Monday, May 9, 2011
Petersham May 8, 2011 partly cloudy 60`
Yesterday we visited our grandparents up in Petersham Massachusetts. Highlights included:newly arrived Bobolinks which breed each year in a field across from the house, 2 Pileated Woodpeckers, 2 possible Common Ravens, 1 Chestnut-sided Warbler (a year bird), 2 pairs (?) of Wood Ducks, Common Yellowthroats, Ovenbirds, Black-throated Green Warblers, Barred Owls calling somewhere off in the woods, American Redstarts (year birds), Downy Woodpeckers mating and a possible Least Flycatcher.
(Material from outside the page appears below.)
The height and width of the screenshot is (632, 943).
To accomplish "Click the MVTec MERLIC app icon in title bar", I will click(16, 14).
I discovered the nesting site of a pair of Wood Ducks; something which I've never found before. It was up high in a deciduous tree. Both the male and female were staring at us nervously from their woody home.
That night, at midnight, my mother reported hearing a Great Horned Owl hooting in the distant woods. We ran outside, bare footed and wearing nothing but boxer shorts and T-shirts, but were unable to hear it. Afterwards we lay on the floor next to the open windows in our room for at least 20 minutes straining to hear a distant hoot. We didn't hear anything.
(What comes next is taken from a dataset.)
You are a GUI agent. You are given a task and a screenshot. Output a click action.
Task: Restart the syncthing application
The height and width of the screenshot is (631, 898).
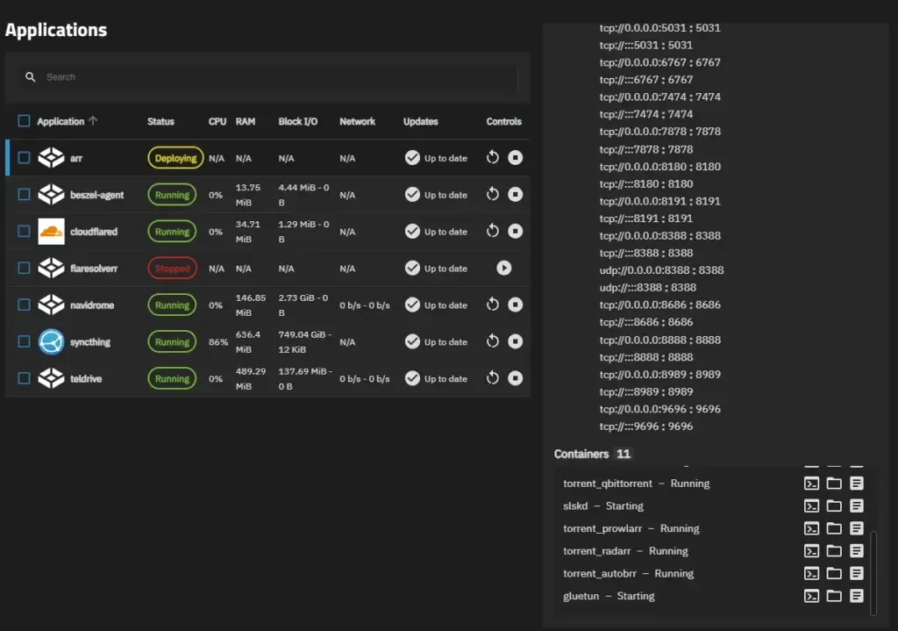tap(492, 341)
We discovered the flycatcher on the edge of the Bobolink field. Its call was a short "whit...whit...whit-whit" which narrows it down to either a Willow or a Least Flycatcher (the habitat was good for either species). There are supposed to be quite a few Least Flycatchers reported by ebird users in this area of Massachusetts, but no Willows anywhere in the state right now. This bird had a very noticeable white eye ring which, in the most part, Willow Flycatchers lack. My camera unfortunately had run out of batteries but my brother managed to take some really bad photos of the flycatcher. One of them luckily enough contains the under side of the bill and the edge of one of the eye rings. Hopefully, with this photograph and the recording I took of the call, we will hopefully some other birder on Flickr be able to successfully identify this challenging Empidonax. If it's a Least Flycatcher (which I am fairly certain it is) it would be a life bird!
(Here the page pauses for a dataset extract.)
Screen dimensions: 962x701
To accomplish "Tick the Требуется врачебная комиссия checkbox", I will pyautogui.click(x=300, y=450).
Later that day we visited our other grandparents in Worcester. We went for a short walk with them at a local park known as "The Cascades" where we discovered a warbler flock which mainly consisted of Yellow-rumped Warblers plus a few singing Black-throated Green Warblers and American Redstarts. I lucked out with a quick glimpse of a Blackburnian Warbler which I identified by the bright orange throat. My grandfather also thinks he saw it but my brother (unfortunately) missed it. It was the second life bird of the day! So far I've 247 on the life list.